[[ Records to use open ]]

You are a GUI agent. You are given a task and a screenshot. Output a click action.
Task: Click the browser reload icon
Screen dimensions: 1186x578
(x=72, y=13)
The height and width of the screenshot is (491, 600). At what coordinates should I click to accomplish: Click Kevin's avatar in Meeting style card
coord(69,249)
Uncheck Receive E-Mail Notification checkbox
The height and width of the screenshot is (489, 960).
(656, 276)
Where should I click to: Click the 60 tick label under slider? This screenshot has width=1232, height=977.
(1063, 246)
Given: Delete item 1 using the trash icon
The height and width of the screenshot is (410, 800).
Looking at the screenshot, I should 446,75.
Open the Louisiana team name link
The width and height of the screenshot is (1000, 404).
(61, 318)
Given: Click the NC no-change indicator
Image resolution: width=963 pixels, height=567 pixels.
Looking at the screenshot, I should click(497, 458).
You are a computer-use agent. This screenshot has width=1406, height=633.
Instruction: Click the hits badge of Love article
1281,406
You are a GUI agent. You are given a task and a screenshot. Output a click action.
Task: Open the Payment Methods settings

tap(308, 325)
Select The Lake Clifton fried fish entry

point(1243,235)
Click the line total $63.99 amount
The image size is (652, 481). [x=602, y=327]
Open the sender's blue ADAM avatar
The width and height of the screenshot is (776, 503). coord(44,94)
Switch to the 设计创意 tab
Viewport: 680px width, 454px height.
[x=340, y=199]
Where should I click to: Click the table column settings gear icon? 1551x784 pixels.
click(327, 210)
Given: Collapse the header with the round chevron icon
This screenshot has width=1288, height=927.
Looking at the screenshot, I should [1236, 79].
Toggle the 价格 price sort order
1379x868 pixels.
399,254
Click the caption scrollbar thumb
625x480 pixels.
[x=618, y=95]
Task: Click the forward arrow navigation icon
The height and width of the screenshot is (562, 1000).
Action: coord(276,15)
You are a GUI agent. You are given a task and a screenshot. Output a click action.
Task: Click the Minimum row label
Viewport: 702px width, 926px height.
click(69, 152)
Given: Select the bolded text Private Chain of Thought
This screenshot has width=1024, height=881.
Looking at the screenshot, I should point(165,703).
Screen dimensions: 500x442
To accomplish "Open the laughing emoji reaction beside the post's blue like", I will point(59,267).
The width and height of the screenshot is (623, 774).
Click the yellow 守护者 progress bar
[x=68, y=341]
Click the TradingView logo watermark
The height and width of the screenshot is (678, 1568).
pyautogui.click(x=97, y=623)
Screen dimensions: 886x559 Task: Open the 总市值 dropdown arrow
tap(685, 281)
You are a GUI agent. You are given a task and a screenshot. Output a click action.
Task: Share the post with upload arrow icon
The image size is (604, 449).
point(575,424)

[[ Records to use closed ]]

Return the records in full, exactly as they read.

You are a GUI agent. You are given a task and a screenshot. Output a click action.
Task: Click the browser reload icon
Screen dimensions: 1186x578
(x=72, y=13)
The height and width of the screenshot is (491, 600). At what coordinates should I click to accomplish: Click Kevin's avatar in Meeting style card
coord(69,249)
Uncheck Receive E-Mail Notification checkbox
The height and width of the screenshot is (489, 960).
(656, 276)
Where should I click to: Click the 60 tick label under slider? This screenshot has width=1232, height=977.
(1063, 246)
Given: Delete item 1 using the trash icon
The height and width of the screenshot is (410, 800).
Looking at the screenshot, I should 446,75.
Open the Louisiana team name link
The width and height of the screenshot is (1000, 404).
(61, 318)
Given: Click the NC no-change indicator
Image resolution: width=963 pixels, height=567 pixels.
Looking at the screenshot, I should click(497, 458).
You are a computer-use agent. This screenshot has width=1406, height=633.
Instruction: Click the hits badge of Love article
1281,406
You are a GUI agent. You are given a task and a screenshot. Output a click action.
Task: Open the Payment Methods settings

tap(308, 325)
Select The Lake Clifton fried fish entry

point(1243,235)
Click the line total $63.99 amount
The image size is (652, 481). [x=602, y=327]
Open the sender's blue ADAM avatar
The width and height of the screenshot is (776, 503). coord(44,94)
Switch to the 设计创意 tab
Viewport: 680px width, 454px height.
[x=340, y=199]
Where should I click to: Click the table column settings gear icon? 1551x784 pixels.
click(327, 210)
Given: Collapse the header with the round chevron icon
This screenshot has width=1288, height=927.
Looking at the screenshot, I should [1236, 79].
Toggle the 价格 price sort order
1379x868 pixels.
399,254
Click the caption scrollbar thumb
625x480 pixels.
[x=618, y=95]
Task: Click the forward arrow navigation icon
The height and width of the screenshot is (562, 1000).
Action: coord(276,15)
You are a GUI agent. You are given a task and a screenshot. Output a click action.
Task: Click the Minimum row label
Viewport: 702px width, 926px height.
click(69, 152)
Given: Select the bolded text Private Chain of Thought
This screenshot has width=1024, height=881.
Looking at the screenshot, I should point(165,703).
Screen dimensions: 500x442
To accomplish "Open the laughing emoji reaction beside the post's blue like", I will point(59,267).
The width and height of the screenshot is (623, 774).
Click the yellow 守护者 progress bar
[x=68, y=341]
Click the TradingView logo watermark
The height and width of the screenshot is (678, 1568).
pyautogui.click(x=97, y=623)
Screen dimensions: 886x559 Task: Open the 总市值 dropdown arrow
tap(685, 281)
You are a GUI agent. You are given a task and a screenshot. Output a click action.
Task: Share the post with upload arrow icon
The image size is (604, 449).
point(575,424)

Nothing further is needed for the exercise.